(Records from a dataset)

------------------------------

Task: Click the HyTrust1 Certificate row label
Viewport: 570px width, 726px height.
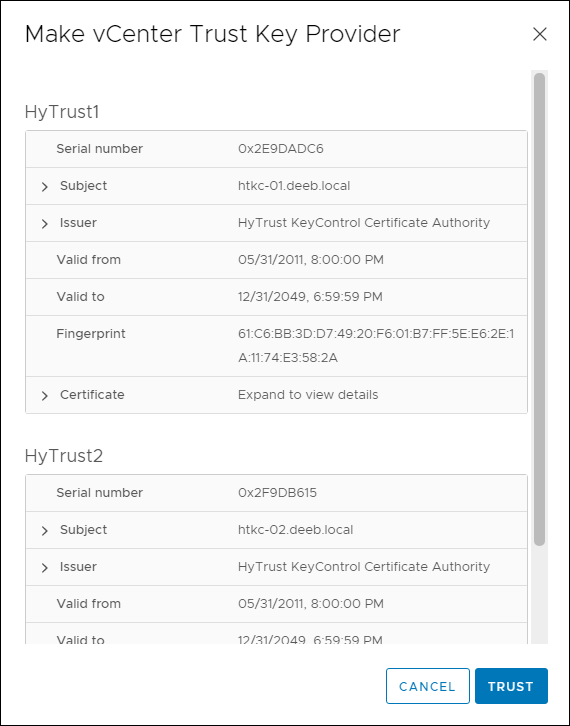Action: tap(92, 394)
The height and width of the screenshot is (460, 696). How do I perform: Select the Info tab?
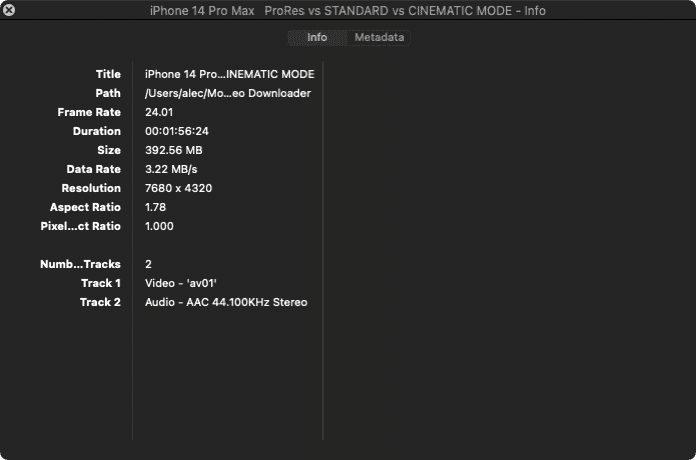[x=317, y=38]
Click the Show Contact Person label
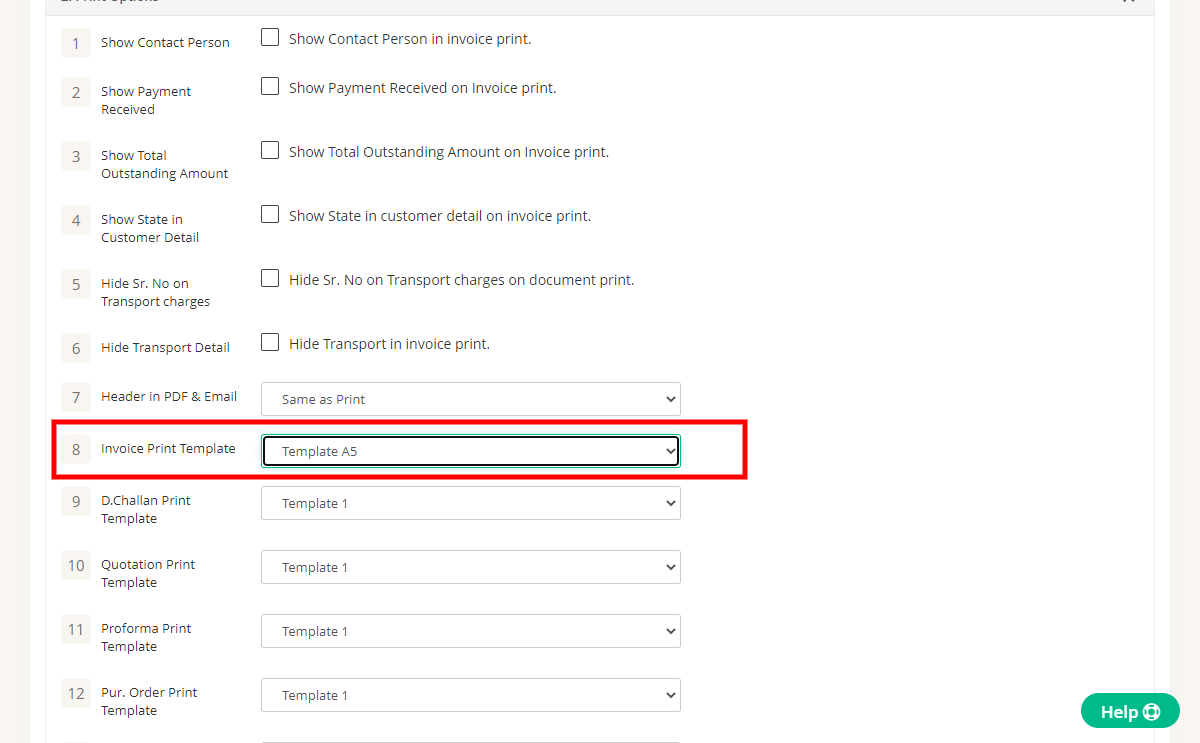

------------------------------

### What is being asked
Copy all of the data above line for line, omitting the pictures.

### Output of the task
Task: Click the HyTrust1 Certificate row label
Viewport: 570px width, 726px height.
Action: tap(92, 394)
The height and width of the screenshot is (460, 696). How do I perform: Select the Info tab?
[x=317, y=38]
Click the Show Contact Person label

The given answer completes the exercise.